Conditional Diffusion Sampling
For researchers in machine learning and natural sciences needing efficient sampling from multimodal distributions, CDS offers a method that reduces the number of density evaluations while maintaining sample quality.
Conditional Diffusion Sampling (CDS) combines parallel tempering with a closed-form diffusion process to sample from multimodal distributions, achieving a superior trade-off between sample quality and density evaluation cost compared to state-of-the-art samplers.

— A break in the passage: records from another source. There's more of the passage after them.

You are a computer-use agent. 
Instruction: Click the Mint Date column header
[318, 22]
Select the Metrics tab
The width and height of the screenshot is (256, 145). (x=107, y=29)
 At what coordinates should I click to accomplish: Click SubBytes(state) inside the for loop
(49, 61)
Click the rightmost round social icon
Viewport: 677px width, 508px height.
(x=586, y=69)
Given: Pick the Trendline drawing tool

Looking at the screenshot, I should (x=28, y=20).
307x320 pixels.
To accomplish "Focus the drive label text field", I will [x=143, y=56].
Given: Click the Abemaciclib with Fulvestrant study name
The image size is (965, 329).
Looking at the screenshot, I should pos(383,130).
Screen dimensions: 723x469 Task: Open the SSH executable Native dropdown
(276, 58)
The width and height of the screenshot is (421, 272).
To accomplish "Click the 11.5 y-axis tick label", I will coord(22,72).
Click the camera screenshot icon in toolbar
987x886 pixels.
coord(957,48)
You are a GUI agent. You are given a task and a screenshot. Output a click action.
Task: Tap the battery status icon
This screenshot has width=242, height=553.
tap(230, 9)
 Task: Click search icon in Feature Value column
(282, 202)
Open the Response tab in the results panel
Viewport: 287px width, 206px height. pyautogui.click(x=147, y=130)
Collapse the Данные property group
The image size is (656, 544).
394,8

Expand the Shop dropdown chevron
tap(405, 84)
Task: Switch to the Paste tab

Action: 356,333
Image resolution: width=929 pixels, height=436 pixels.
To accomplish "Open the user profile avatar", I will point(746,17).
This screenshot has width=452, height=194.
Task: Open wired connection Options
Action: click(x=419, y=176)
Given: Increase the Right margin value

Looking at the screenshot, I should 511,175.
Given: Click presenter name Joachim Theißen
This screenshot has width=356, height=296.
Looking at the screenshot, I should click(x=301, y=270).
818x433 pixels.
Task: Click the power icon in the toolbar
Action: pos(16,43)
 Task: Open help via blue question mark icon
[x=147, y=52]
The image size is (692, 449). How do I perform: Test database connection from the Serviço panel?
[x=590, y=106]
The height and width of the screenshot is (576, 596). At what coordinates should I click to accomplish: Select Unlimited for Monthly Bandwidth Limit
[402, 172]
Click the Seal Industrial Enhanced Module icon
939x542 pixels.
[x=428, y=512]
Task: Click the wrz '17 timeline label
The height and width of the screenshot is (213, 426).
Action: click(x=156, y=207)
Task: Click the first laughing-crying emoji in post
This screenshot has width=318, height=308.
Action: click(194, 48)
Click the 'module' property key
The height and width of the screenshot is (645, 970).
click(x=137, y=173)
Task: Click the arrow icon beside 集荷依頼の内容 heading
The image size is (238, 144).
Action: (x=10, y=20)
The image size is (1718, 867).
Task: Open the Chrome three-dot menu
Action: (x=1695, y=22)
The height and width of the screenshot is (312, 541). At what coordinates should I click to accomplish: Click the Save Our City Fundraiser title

Sampling from unnormalized multimodal distributions with limited density evaluations remains a fundamental challenge in machine learning and natural sciences. Successful approaches construct a bridge between a tractable reference and the target distribution. Parallel Tempering (PT) serves as the gold standard, while recent diffusion-based approaches offer a continuous alternative at the cost of neural training. In this work, we introduce Conditional Diffusion Sampling (CDS), a framework that combines these two paradigms. To this end, we derive Conditional Interpolants, a class of stochastic processes whose transport dynamics are governed by an exact, closed-form stochastic differential equation (SDE), requiring no neural approximation. Although these dynamics require sampling from a non-trivial initialization distribution, we show both theoretically and empirically that the cost of this initialization diminishes for sufficiently short diffusion times. CDS leverages this by a two-stage procedure: (1) PT is used to efficiently sample the initial distribution, and then (2) samples are transported via the transport SDE. This combination couples the robust global exploration of PT with efficient local transport. Experiments suggest that CDS has the potential to achieve a superior trade-off between sample quality and density evaluation cost compared to state-of-the-art samplers.